Poulter takes early lead at Aust Masters
BY Bruce Young | Australasian PGA Tour | 2011 Australian Masters | Round One | 15 Dec 2011
England’s Ian Poulter, the World number 28 golfer and second highest ranked in this week’s J.B Were Masters at the Victorian Golf Club in Melbourne, leads at the end of the opening day of the final event of the worldwide golfing season.
Poulter enjoys a one shot margin over Victorian golfer, Ashley Hall, who after a fast start to his professional career is slowly but surely consolidating his place in the paid ranks.
Poulter’s morning round of 65 stood the test of a day-long attempt by the rest of the field to match his early brilliance and even Poulter himself could have been forgiven for thinking that he too might struggle to take advantage of the benign conditions.
Poulter recovered from an early bogey with a birdie at his third hole but it took until his 6th hole for the momentum to build. He would birdie five of his next six holes to race to five under. It would take him until his final hole to pick up the one extra birdie he needed the grab the outright lead but once he had completed his round it was a case of catch me if you can.
Poulter has just completed an indifferent season, the highlight of which was his victory in the Volvo World Match Play Championship in Spain where he defeated Luke Donald in the Final. It has however been a season which has seen him slip from 11th at the start of the year to 28th in the World Ranking.
According to Poulter part of the attraction of playing this event is to improve his standing in world golf as some of his contracts are written on the basis of how he finishes the season on the World Ranking.
“I’m fully aware this is my last tournament of the year so I need to play well,” he said after his round. “That is how most guys get paid nowadays, namely where they finish on the world ranking. For guys that play a global schedule then the only way to get paid is obviously on your average on your world rankings.”
He was of course referring to those contractual incentives so a win to Poulter would be worth a lot more than the title, the first prize cheque and the appearance money he has no doubt attracted for being here.
Poulter was quick to sing the praises of the Victoria Golf Club I enjoy playing that type of golf he said when responding to a question on the requirement for positional rather than power play around this golf course.
“I enjoy playing that type of golf. It’s refreshing because a number of the courses we play week in week out it seems like you are taking the driver head-cover off on every single par 4 or 5 and event on the odd par 3. So it’s nice not to do that and nice to be hitting the odd iron off the tee. I enjoy that type of golf – putting it in play and giving yourself chances.”
Hall burst out of the blocks and by the 10th hole he was 8 under and although he had the considerably more difficult front nine still to play the possibility of something very special was shaping. The converted par five eight however would catch him out as it would many on day one when he found the bunker from the tee and got a little greedy with his escape.
The double bogey there came on top of a bogey at the most difficult hole on day one, the 5th and what had looked at one stage like a round in the low 60’s became a round of 66. It was still very good however and the man who has already won an event on Melbourne’s Sandbelt, when successful at the 2009 Victorian Open, is well positioned for a great week.

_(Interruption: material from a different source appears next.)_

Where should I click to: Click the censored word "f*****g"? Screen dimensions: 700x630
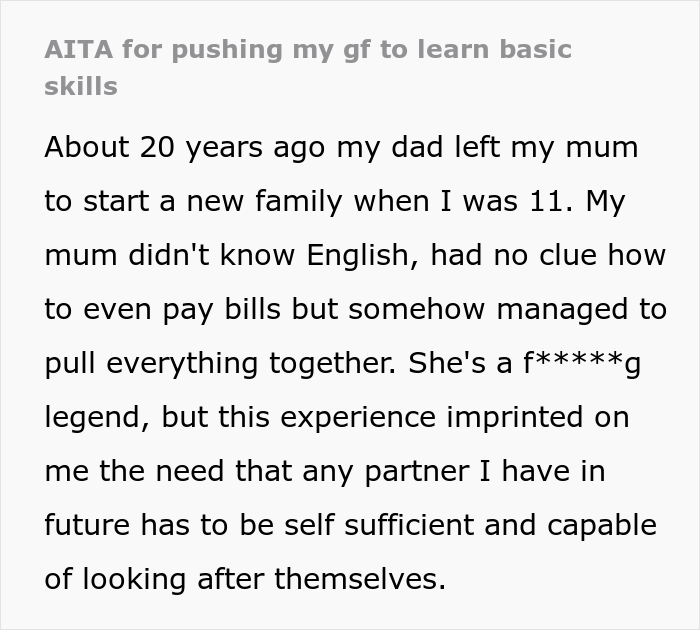tap(582, 363)
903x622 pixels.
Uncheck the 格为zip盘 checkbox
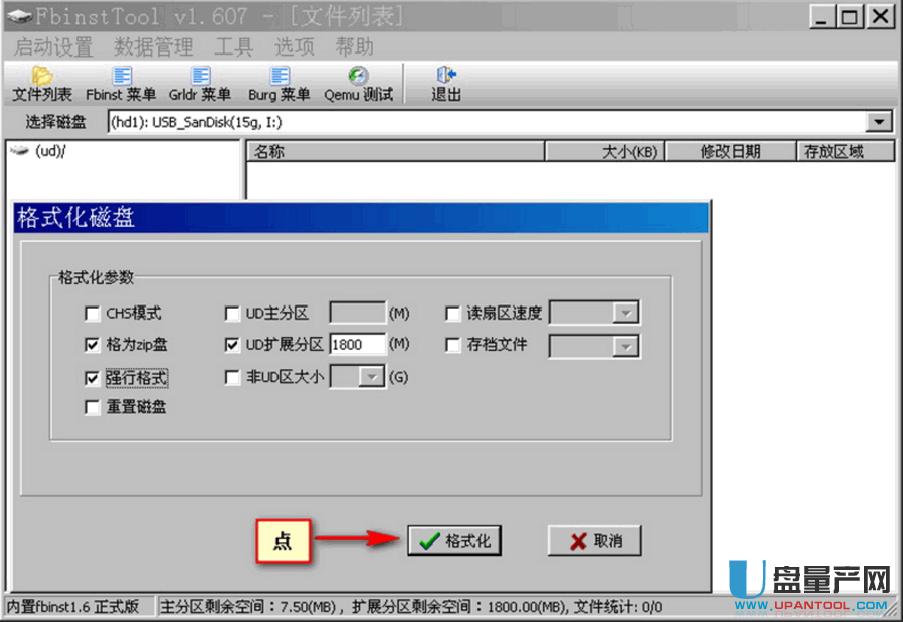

“I probably took an unwarranted risk at the 8th,” said Hall after his round referring to his strategic approach at the 8th. “But I am still happy with the round and happy with the decision. It is perhaps a little disappointing but if you had told me I would shoot 66 when I teed off this morning I would have been pretty happy with it.”

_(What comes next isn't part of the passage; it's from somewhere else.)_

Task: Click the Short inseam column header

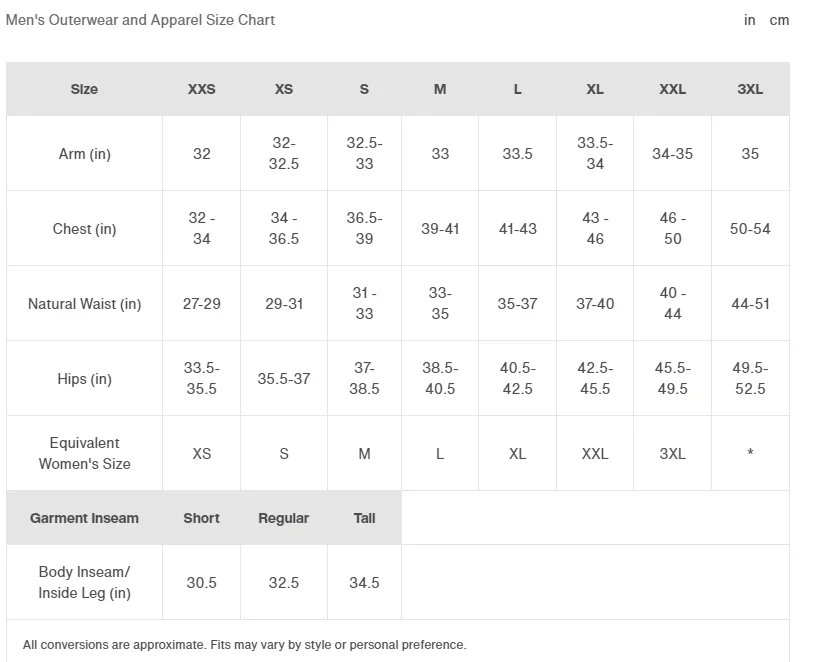Action: [201, 518]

Hall has previously won the Victorian PGA and Open Championships the first of those coming soon after turning professional. He plays the One Asia Tour where he had good success up there in 2011 finishing 14th on their Order of Merit.
There is a large group at 4 under including two time winner Peter Lonard. Lonard is fighting his way back from knee and hip surgery in 2010 but showed today that when his game is right the prolific winner of Australian titles is still capable of mixing it at this level. He was disappointed not to secure the almost automatic birdie at his final hole but his round of 67 was very encouraging.
Former New Zealand Open winner, Mahal Pearce is another at 4 under along with Victorians Matthew Griffin, Kieran Pratt and Jarrod Lyle and the man who produced the best of the afternoon rounds, Matthew Giles from Sydney, a former World Junior Champion.
Rod Pampling and Richard Green are at 3 under, Green playing in the afternoon group.
A large group are at 2 under including amongst others the pre tournament favourite, Luke Donald, Brendan Jones, Nathan Green and the man chasing the triple-crown Greg Chalmers.
The cut appears as if it might fall round the 3 or 4 over mark but this is a very congested leader-board with very few shooting themselves in the foot during day one.
The most obvious in that category however are Robert Allenby and Italian teenage sensation Matteo Manassero. Allenby had 73 and Manassero 76.